**DIRECTIONS**
Reproduce the entries word for word, starting at the first line and ending with the line that contains "The height and width of the screenshot is (1270, 952).", including both of those lines.

===

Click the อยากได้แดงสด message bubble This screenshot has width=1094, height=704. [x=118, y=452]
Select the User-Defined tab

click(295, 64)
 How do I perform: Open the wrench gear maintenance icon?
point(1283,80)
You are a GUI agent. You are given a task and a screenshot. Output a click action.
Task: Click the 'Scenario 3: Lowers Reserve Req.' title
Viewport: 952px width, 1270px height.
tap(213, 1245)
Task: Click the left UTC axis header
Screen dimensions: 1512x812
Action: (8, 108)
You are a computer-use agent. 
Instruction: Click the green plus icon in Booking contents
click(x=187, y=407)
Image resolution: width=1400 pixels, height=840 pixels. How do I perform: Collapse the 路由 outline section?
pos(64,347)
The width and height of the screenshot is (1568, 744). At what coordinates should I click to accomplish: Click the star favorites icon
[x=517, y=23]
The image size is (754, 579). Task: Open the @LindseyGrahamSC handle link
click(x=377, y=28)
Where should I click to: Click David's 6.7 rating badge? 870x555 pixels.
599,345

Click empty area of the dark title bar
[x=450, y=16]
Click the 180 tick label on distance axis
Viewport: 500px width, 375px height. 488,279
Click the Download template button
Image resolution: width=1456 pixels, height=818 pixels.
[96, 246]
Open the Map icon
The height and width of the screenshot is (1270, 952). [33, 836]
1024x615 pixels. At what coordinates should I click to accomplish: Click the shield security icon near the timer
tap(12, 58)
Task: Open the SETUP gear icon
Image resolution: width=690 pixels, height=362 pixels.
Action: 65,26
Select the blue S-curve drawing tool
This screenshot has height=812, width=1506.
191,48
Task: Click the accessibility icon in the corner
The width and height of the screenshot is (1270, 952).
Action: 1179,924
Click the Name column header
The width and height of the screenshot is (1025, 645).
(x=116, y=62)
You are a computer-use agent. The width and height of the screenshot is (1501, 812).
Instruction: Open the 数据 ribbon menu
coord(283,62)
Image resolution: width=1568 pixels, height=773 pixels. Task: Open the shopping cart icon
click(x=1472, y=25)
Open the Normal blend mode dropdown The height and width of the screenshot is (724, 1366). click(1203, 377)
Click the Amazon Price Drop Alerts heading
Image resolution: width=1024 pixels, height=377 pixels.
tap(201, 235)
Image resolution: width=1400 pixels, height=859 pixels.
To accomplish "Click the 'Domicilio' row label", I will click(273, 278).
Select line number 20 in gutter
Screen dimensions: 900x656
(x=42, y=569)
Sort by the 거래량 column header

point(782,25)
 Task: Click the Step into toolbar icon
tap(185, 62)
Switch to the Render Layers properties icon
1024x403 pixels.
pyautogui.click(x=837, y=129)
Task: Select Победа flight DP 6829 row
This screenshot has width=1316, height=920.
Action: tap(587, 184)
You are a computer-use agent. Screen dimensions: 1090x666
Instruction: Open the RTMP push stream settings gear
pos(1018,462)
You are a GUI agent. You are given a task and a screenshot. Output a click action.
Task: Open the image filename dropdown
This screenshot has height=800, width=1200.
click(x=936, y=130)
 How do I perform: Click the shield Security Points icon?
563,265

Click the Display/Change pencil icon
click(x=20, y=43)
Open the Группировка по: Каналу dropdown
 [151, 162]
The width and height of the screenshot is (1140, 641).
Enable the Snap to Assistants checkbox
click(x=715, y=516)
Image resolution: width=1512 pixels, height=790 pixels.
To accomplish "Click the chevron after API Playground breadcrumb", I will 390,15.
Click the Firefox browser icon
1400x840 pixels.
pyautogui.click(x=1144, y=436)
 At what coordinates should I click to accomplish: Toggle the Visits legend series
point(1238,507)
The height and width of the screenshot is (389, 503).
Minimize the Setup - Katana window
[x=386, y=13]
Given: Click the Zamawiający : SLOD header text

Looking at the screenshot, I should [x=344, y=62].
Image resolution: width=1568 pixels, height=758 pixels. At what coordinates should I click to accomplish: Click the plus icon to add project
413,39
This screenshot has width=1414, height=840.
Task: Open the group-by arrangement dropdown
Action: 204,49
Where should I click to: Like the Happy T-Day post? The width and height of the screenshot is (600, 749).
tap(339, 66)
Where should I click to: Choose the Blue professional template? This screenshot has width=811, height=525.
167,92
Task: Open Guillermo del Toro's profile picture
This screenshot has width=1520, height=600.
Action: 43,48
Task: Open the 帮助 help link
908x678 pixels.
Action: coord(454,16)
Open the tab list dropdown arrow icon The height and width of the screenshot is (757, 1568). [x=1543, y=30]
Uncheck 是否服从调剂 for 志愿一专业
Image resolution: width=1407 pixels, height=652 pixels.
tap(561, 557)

===

**THE OUTPUT**
Click the อยากได้แดงสด message bubble This screenshot has width=1094, height=704. [x=118, y=452]
Select the User-Defined tab

click(295, 64)
 How do I perform: Open the wrench gear maintenance icon?
point(1283,80)
You are a GUI agent. You are given a task and a screenshot. Output a click action.
Task: Click the 'Scenario 3: Lowers Reserve Req.' title
Viewport: 952px width, 1270px height.
tap(213, 1245)
Task: Click the left UTC axis header
Screen dimensions: 1512x812
Action: (8, 108)
You are a computer-use agent. 
Instruction: Click the green plus icon in Booking contents
click(x=187, y=407)
Image resolution: width=1400 pixels, height=840 pixels. How do I perform: Collapse the 路由 outline section?
pos(64,347)
The width and height of the screenshot is (1568, 744). At what coordinates should I click to accomplish: Click the star favorites icon
[x=517, y=23]
The image size is (754, 579). Task: Open the @LindseyGrahamSC handle link
click(x=377, y=28)
Where should I click to: Click David's 6.7 rating badge? 870x555 pixels.
599,345

Click empty area of the dark title bar
[x=450, y=16]
Click the 180 tick label on distance axis
Viewport: 500px width, 375px height. 488,279
Click the Download template button
Image resolution: width=1456 pixels, height=818 pixels.
[96, 246]
Open the Map icon
The height and width of the screenshot is (1270, 952). [33, 836]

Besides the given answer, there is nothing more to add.